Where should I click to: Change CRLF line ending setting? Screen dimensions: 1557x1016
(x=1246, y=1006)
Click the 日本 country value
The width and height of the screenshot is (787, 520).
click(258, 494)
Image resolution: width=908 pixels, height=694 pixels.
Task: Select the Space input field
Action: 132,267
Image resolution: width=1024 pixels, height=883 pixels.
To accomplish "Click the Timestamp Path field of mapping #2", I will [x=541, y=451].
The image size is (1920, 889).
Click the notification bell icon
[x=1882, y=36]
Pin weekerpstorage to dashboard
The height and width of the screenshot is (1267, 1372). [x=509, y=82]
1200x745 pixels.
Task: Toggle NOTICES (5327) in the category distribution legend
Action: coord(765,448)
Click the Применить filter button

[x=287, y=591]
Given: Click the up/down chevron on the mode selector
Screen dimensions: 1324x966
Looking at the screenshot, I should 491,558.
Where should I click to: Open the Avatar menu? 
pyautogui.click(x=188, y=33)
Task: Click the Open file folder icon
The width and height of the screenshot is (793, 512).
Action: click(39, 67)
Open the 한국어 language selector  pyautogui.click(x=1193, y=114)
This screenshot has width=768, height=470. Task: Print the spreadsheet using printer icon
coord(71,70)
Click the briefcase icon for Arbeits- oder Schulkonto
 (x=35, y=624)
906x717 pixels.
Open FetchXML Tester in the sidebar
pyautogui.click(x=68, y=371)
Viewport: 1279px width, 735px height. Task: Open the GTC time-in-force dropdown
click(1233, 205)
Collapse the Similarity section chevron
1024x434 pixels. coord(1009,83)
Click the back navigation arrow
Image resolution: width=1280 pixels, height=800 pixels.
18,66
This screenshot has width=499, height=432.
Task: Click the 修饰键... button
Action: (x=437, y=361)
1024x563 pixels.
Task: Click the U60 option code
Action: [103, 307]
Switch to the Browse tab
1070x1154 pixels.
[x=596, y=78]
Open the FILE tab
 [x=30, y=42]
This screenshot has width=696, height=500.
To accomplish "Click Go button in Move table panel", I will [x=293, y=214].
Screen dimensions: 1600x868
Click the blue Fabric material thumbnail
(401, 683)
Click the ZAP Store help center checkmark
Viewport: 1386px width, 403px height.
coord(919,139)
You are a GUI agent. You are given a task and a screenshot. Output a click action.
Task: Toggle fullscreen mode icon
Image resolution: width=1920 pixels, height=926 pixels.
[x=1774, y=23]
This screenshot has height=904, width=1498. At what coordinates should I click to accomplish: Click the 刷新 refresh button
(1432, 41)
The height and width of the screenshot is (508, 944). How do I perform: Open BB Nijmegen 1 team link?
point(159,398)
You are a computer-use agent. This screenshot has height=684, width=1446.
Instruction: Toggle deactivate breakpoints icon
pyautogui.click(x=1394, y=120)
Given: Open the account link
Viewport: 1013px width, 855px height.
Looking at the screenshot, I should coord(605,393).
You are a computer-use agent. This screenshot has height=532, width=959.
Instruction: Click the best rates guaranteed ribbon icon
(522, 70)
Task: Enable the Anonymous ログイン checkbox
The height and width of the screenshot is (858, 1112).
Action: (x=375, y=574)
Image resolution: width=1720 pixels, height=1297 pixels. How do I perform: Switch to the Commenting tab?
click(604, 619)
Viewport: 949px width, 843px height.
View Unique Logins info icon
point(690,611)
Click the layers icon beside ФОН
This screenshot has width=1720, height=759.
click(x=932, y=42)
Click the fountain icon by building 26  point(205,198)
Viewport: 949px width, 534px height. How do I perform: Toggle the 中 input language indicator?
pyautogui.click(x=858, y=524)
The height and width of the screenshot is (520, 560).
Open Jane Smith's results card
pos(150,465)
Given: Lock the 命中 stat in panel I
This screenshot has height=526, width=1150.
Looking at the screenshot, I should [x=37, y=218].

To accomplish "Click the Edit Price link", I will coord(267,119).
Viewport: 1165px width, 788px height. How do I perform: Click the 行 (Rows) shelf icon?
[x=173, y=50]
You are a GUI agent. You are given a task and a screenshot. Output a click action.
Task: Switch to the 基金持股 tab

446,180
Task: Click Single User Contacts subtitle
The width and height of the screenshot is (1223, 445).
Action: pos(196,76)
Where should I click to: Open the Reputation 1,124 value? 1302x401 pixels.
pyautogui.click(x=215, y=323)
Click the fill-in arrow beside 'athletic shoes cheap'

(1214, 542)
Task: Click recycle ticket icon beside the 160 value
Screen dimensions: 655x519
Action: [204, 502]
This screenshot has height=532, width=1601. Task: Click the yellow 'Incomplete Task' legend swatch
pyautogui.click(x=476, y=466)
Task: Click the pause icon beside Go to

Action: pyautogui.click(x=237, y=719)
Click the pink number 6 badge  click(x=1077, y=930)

▬▬▬

= HOW TO COMPLETE THIS TASK =
From the listing above, report the number of lines containing the string "panel", without any accompanying remarks.

= COMPLETED TASK =
2